California's data-broker regime enters an operational phase on August 1, 2026, when covered data brokers must begin processing consumer deletion requests submitted through the state's centralized DROP system on a 45-day cycle. The California Privacy Protection Agency will enforce compliance, with penalties for brokers that fail to meet the deadline or process requests within the required timeframe. This enforcement push follows the state's expansion of data-broker registration disclosures under SB-361 and earlier CPPA enforcement actions in 2026.

The obligations apply to any business meeting California's definition of a data broker—broadly, any entity that knowingly collects and sells or licenses personal information of consumers with whom it has no direct relationship. Many companies that rely on third-party data or monetize consumer information outside a direct sales relationship may qualify without recognizing themselves as brokers. The DROP deletion portal opened to consumers on January 1, 2026, and data-broker registration is annual. SB-361 added new disclosure requirements about what data categories brokers collect and whether they have shared or sold data to government bodies, foreign actors, or AI developers.

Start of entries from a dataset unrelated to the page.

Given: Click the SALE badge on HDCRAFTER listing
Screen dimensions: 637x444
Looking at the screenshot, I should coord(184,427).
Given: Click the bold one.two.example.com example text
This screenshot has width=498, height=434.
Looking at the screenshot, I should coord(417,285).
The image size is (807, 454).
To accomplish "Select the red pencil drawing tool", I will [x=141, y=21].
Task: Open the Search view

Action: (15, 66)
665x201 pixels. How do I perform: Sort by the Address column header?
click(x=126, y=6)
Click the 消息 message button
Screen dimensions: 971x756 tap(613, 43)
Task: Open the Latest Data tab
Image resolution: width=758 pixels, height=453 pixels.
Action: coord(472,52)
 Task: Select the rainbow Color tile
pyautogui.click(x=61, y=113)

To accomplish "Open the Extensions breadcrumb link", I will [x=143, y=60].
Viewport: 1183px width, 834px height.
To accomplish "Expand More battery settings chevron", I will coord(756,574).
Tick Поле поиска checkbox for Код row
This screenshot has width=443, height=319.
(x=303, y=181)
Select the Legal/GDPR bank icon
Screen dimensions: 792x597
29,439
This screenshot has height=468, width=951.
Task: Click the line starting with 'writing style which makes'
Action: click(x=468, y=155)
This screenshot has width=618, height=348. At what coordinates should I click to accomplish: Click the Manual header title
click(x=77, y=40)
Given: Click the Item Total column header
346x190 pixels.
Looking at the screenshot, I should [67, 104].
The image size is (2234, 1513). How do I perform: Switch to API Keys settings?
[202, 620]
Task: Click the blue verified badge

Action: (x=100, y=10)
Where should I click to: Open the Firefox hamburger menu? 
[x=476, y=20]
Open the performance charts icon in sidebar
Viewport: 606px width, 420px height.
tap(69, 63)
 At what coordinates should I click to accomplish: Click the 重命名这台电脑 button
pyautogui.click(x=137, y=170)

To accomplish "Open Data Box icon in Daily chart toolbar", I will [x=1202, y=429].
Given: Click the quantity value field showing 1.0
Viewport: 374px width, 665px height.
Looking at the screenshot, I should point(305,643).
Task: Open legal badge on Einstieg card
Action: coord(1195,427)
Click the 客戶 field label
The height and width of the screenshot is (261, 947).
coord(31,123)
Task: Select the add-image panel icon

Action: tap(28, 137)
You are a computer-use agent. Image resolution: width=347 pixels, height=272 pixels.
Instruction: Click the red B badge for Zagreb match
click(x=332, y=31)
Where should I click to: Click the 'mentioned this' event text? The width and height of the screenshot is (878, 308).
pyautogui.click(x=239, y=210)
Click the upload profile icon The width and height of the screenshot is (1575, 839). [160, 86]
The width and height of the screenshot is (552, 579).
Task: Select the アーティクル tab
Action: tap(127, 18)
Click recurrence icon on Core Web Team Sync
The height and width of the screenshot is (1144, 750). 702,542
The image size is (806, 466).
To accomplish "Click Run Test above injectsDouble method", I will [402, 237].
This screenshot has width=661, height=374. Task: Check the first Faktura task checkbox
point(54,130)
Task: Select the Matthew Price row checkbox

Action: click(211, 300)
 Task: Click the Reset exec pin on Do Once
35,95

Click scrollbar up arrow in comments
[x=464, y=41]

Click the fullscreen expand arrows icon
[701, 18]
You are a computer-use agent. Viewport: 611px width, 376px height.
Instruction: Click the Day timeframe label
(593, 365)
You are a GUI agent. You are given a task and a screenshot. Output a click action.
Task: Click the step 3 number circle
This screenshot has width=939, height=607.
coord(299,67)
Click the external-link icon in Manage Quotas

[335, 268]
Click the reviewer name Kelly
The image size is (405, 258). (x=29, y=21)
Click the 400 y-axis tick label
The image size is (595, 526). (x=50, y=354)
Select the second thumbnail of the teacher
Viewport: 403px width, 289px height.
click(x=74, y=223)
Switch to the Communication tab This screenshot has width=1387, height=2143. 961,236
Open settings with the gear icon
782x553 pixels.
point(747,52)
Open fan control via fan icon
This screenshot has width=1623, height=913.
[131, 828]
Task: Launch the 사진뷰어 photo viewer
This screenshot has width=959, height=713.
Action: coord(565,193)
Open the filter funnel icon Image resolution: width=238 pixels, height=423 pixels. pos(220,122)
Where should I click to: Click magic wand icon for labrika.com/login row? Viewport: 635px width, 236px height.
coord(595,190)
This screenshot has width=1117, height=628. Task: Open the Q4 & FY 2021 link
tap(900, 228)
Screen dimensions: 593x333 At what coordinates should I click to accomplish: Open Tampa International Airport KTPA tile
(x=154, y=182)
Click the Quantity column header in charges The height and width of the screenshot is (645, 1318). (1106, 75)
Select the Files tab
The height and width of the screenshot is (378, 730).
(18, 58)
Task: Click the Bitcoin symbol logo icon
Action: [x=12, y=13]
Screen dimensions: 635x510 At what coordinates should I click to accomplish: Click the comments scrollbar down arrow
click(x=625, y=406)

Attorneys advising data-driven companies should treat the August 1 deadline as immediate. Businesses must determine whether they qualify as data brokers under California law, ensure correct registration, and build systems to receive and process deletion requests from DROP within 45 days. The state's broad definition of data broker and recent enforcement actions against registration failures make this a live compliance question for any company handling consumer data outside a direct customer relationship.